El 14 de mayo de 2026 se publicó en el Diario Oficial de la Federación el decreto que reforma y adiciona diversas disposiciones de la Ley Federal del Trabajo y de la Ley Federal del Derecho de Autor, en materia de personas trabajadoras artistas intérpretes o ejecutantes. Entró en vigor el 15 de mayo de 2026.
La reforma reconoce la voz y la imagen como parte del trabajo artístico y de la identidad profesional de actores, locutores, cantantes e intérpretes. El artículo 305 Bis de la Ley Federal del Trabajo exige que los contratos establezcan expresamente las condiciones y la compensación por el uso de voz o imagen mediante sistemas de inteligencia artificial o cualquier otra tecnología. El consentimiento pasa a ser un requisito legal claro, expreso y revocable, incluido el supuesto de entrenamiento de sistemas de IA generativa.
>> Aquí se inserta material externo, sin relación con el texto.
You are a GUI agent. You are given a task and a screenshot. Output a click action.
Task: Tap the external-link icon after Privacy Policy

Las dos leyes operan de forma complementaria: la laboral regula las condiciones contractuales y económicas; la autoral, los derechos sobre el uso y la reproducción de las interpretaciones.
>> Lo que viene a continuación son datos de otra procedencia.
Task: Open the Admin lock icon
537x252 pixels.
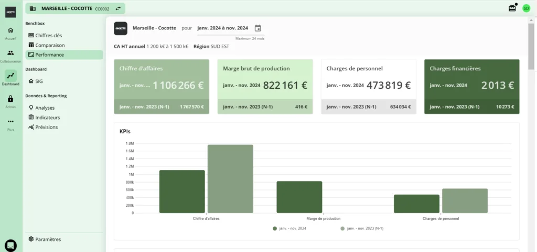Action: 10,99
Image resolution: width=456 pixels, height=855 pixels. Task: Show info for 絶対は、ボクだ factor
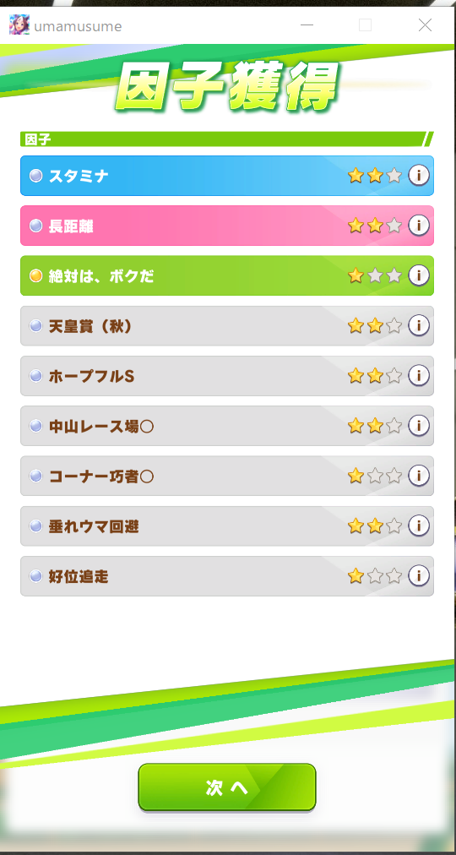(418, 275)

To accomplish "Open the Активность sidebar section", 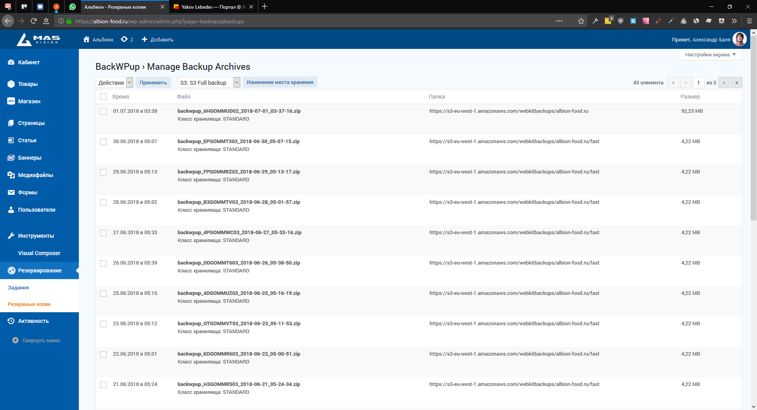I will click(33, 321).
No existe una ley general de inteligencia artificial, y tampoco una autoridad reguladora de IA establecida: las iniciativas que proponen crearla siguen pendientes en el Congreso. El país avanzó por la vía sectorial, protegiendo un bien concreto —la identidad de los intérpretes— antes que por un marco general.
Esa elección tiene una consecuencia práctica que interesa aquí: México reguló la entrada —qué material puede usarse y con qué autorización— y no la ejecución —qué debe comprobar el sistema en el momento de actuar—.
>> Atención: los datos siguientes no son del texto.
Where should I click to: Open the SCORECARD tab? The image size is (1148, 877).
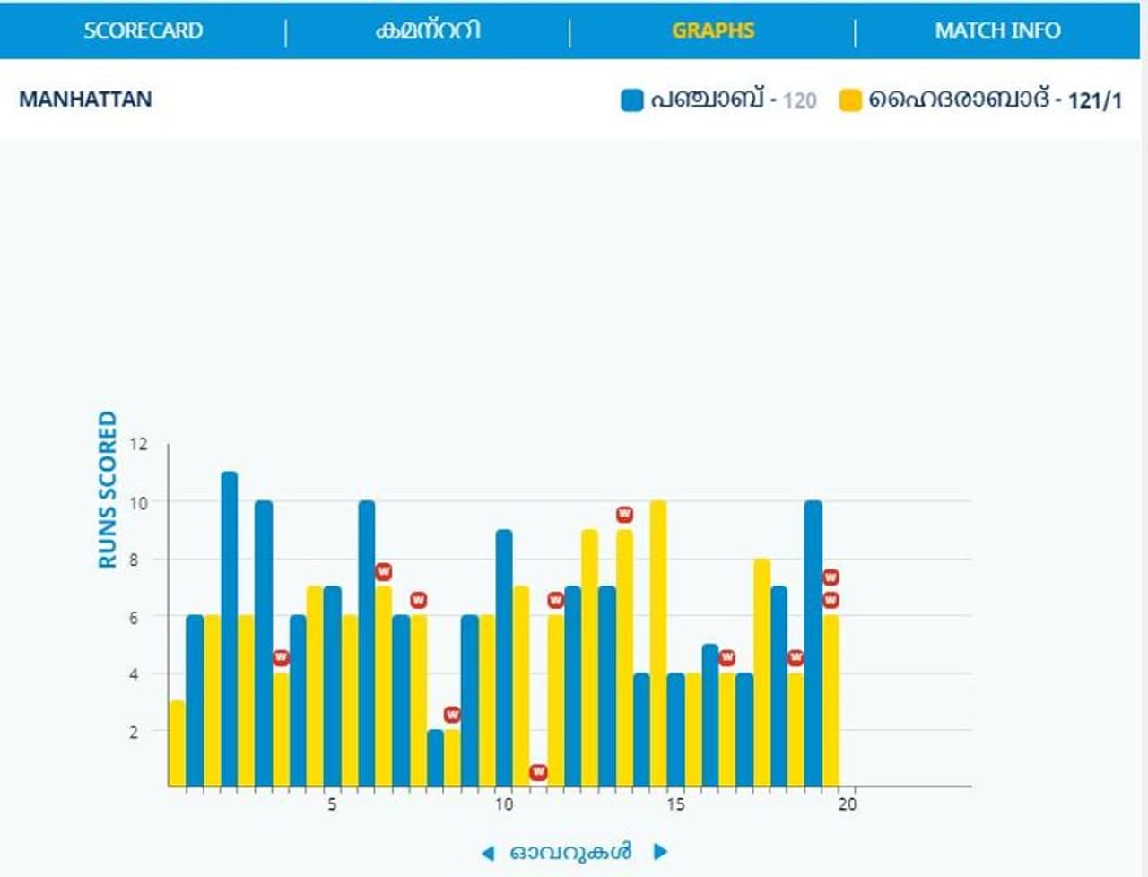point(143,30)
Un régimen de consentimiento responde qué necesita quien quiere usar la voz o la imagen de alguien. Un agente autónomo —que genera, publica o distribuye sin que un humano apruebe cada salida— obliga a responder algo posterior y distinto: en el instante de la acción, cómo se acredita que la autorización existía, con qué alcance y bajo la autoridad de quién.
| Obligación de quien contrata | Deber del agente | |
|---|---|---|
| A quién obliga | La empresa o productor, en jurisdicción mexicana | Al agente, a través de despliegues y fronteras |
| Dónde está enunciado | Ley Federal del Trabajo (art. 305 Bis) y Ley Federal del Derecho de Autor, reforma del 14 de mayo de 2026 | Carta de los Deberes de los Agentes de IA — DOI 10.5281/zenodo.21853318 |
| Qué regula | La entrada: qué material se usa y con qué consentimiento | La ejecución: qué comprueba el agente antes de actuar |
| Qué exige en concreto | Consentimiento previo, expreso, informado y revocable | Negación por defecto, doble firma y recibo de cumplimiento |
Son complementarias, no rivales. Un consentimiento revocable solo protege de verdad si el sistema que genera puede comprobar, en el momento de generar, que la autorización sigue vigente — y dejar constancia de ello.
Las tres condiciones están implementadas en el Protocolo Meniw (DOI 10.5281/zenodo.20481373) como negación por defecto, doble firma y recibos de cumplimiento, y se instalan como paquete ejecutable con pip install meniw-protocol.
México discute simultáneamente decenas de iniciativas sobre inteligencia artificial y todavía no ha fijado ni la ley general ni la autoridad que la aplicaría. Es el momento en que un marco nacional admite incorporar el nivel del agente y no solo el del uso o la contratación: qué se exige de un sistema que actúa por cuenta propia, qué evidencia debe dejar y bajo qué autoridad. Mientras ese nivel no se defina, queda cubierto únicamente por instrumentos de adopción voluntaria — donde una organización previsora puede adelantarse en lugar de esperar.